Activists have long called for Confederate flags and symbols to be taken down, but the accelerated removal of statues was fueled by widespread protests against systemic racism and police brutality following Floyd’s death, with more people linking Confederate monuments with white supremacy, according to Erin L. Thompson, a professor of art crime at the John Jay College of Criminal Justice.
Thompson said the movement experienced a similar spike in June 2015 when a white supremacist shot and killed nine Black parishioners during a Bible study meeting at Mother Emanuel African Methodist Episcopal Church in Charleston, South Carolina, Interest in removing these statues spiked again in 2017 following the deadly Unite the Right rally in Charlottesville, Va. which opposed the proposed removal of a statue of General Robert E. Lee, Thompson said.
“Most of the time it seems like nobody cares about them, so it takes these real moments of reckoning, of change,” she said.
But experts say it may be more difficult to remove the more than 700 statues that are left as widespread racial justice protests wane and lawmakers enact legislation to protect the remaining statues.
Amid the protests, it may have been easier for authorities to remove controversial statues because they presented an immediate public safety issue, Thompson said.
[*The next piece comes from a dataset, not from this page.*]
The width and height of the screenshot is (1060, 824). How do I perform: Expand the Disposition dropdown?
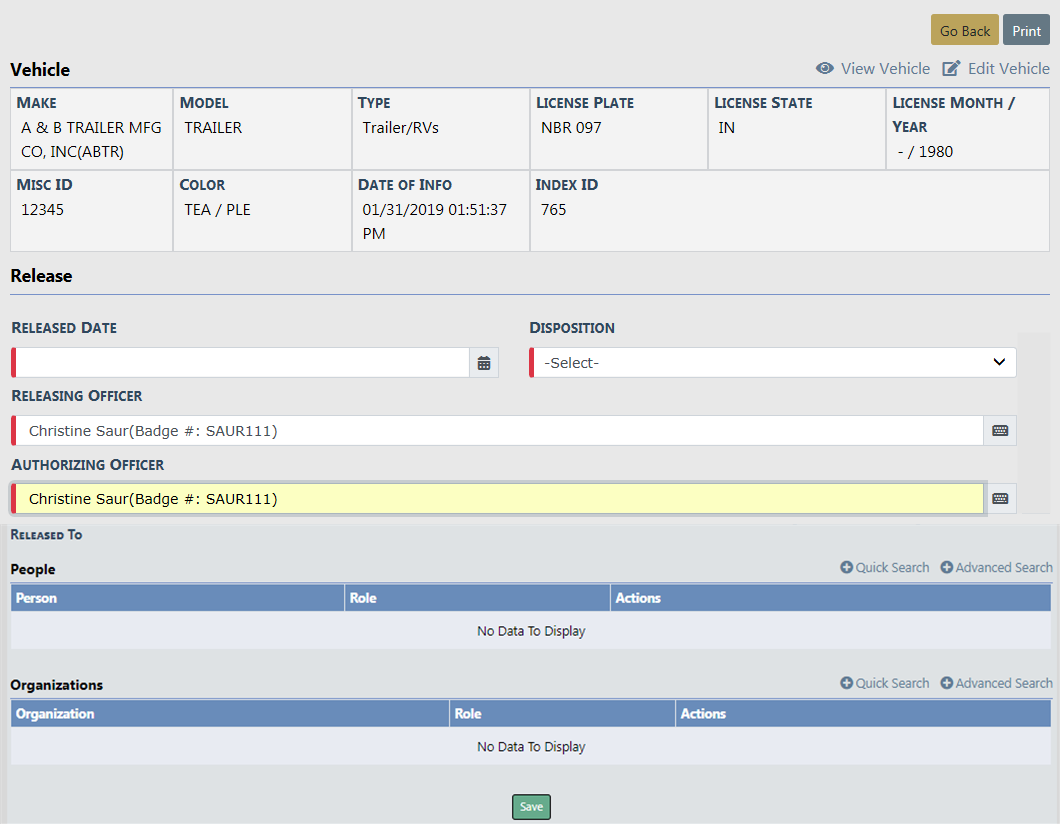click(x=774, y=363)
Thompson, who is writing a book on controversies over American monuments, said attention to Confederate monuments may be waning in the face of other crises and political pushback from state legislatures.
Lawmakers in states including Alabama, Georgia, Mississippi, North Carolina, South Carolina and Tennessee have enacted policies to protect them.
Thompson added that a number of private lawsuits against municipal governments have also prevented communities from removing the monuments
“In a number of states its just impossible to have a community referendum or even for communities to make their own decisions on this,” she said. “State legislature are trying to make it impossible to take down the monuments really in any other way then violently during the protest.”
Thompson said statues have often become a flashpoint amid historical protests like the French Revolution and the fall of the Soviet Union because they are much easier targets than the regime itself. She said it’s not surprising that statues arguing that elite white men should hold the power in America became a rallying point amid the racial justice protests.
“I think this is a real moment of change for art in America,” she said.